Позиция, противоположная фальстафовской, реализуется в культуре как апология героизма, находящего свое крайнее проявление в героическом безумии. Арабская надпись на ордене Шамиля из эрмитажной коллекции гласит: «Кто предвидит последствия, не сотворит великого». В этих сло­вах — законченная философия истории. Она заставляет вспомнить много­численные апологии героического безумия, вплоть до «Безумцев» Беранже, вызвавших в переводе В. Курочкина столь громкий отклик в русской народ­нической среде.

1 Шекспир У. Полн. собр. соч. Т. 4. С. 103.

141

Обширная работа Мишеля Вовеля «Смерть и Запад. От 1300 г. до наших дней»1 убедительно показывает, что стабильность и ограниченность исходного культурного кода является стимулом его лавинообразных трансформаций, превращающих исходное содержание в формальность. Именно это позволяет отделить идею смерти от первичного ряда значений и превратить ее в один из универсальных языков культуры.

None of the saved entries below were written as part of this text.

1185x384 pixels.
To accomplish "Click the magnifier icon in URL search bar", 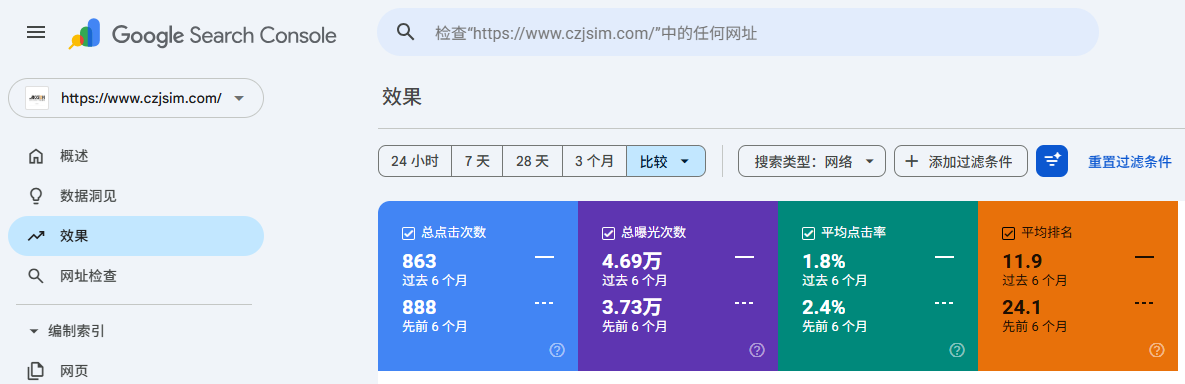I will (x=406, y=32).
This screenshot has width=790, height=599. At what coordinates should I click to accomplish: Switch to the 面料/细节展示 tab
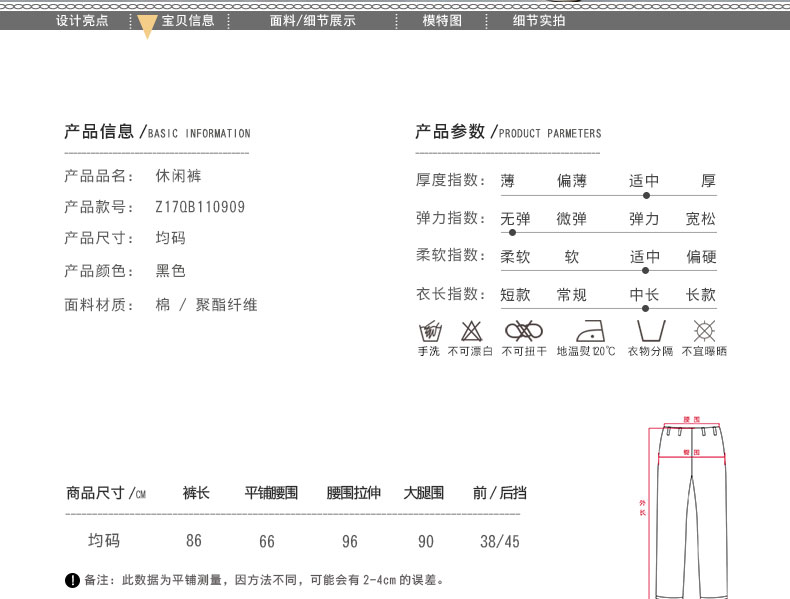point(313,20)
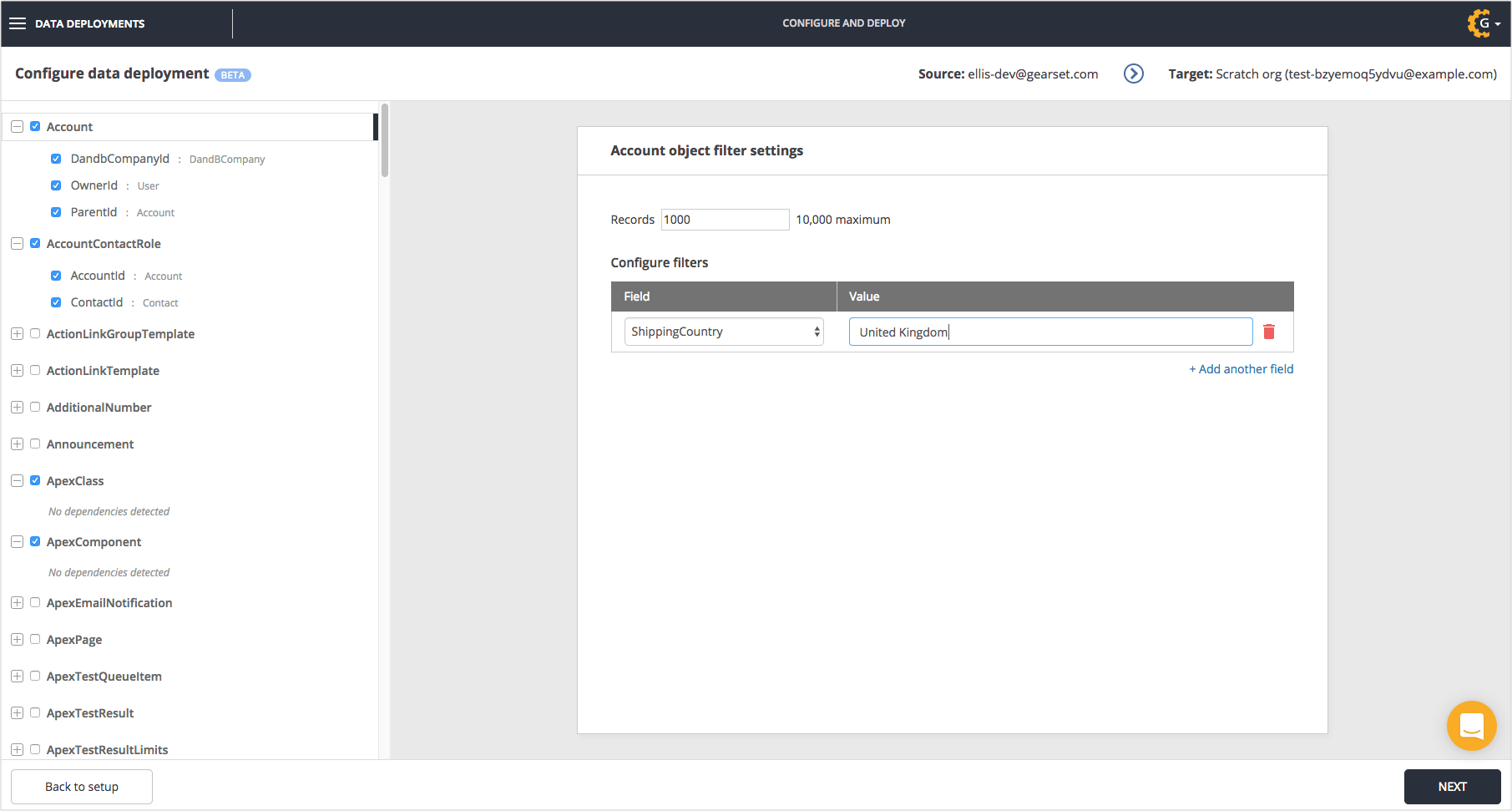The height and width of the screenshot is (811, 1512).
Task: Click the NEXT button
Action: pos(1451,787)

Аналогичный процесс протекает и в сфере сексуальной символики. Ко­ренная ошибка фрейдизма состоит в игнорировании того факта, что стать языком можно только ценой утраты непосредственной реальности и переве­дения ее в чисто формальную — «пустую» и поэтому готовую для любого содержания — сферу. Сохраняя непосредственную эмоциональную (и всегда индивидуальную) реальность, свою физиологическую основу, секс не может стать универсальным языком. Для этого он должен формализоваться, пол­ностью отделиться, — как это показывает пример признающего свое пора­жение павиана2, — от сексуальности как содержания.

Распространение различных вариантов фрейдизма, охватывающее целые пласты массовой культуры XX в., убеждает, что они менее всего опираются на непосредственные импульсы естественной сексуальности. Они — свиде­тельство того, что явления, сделавшись языком, безнадежно теряют связь с непосредственной внесемиотической реальностью. Эпохи, в которые секс делается объектом обостренного внимания культуры, — время его упадка, а не расцвета. Из области семиотики культуры он вторично возвращается в область физиологии, но уже как третичная метафора культуры. Попытки возвратить в физиологическую практику все те процессы, которые культура производит, в первую очередь, со словом, делают не культуру метафорой секса, как утверждает Фрейд, а секс — метафорой культуры. Для этого от секса требуется лишь одно — перестать быть сексом.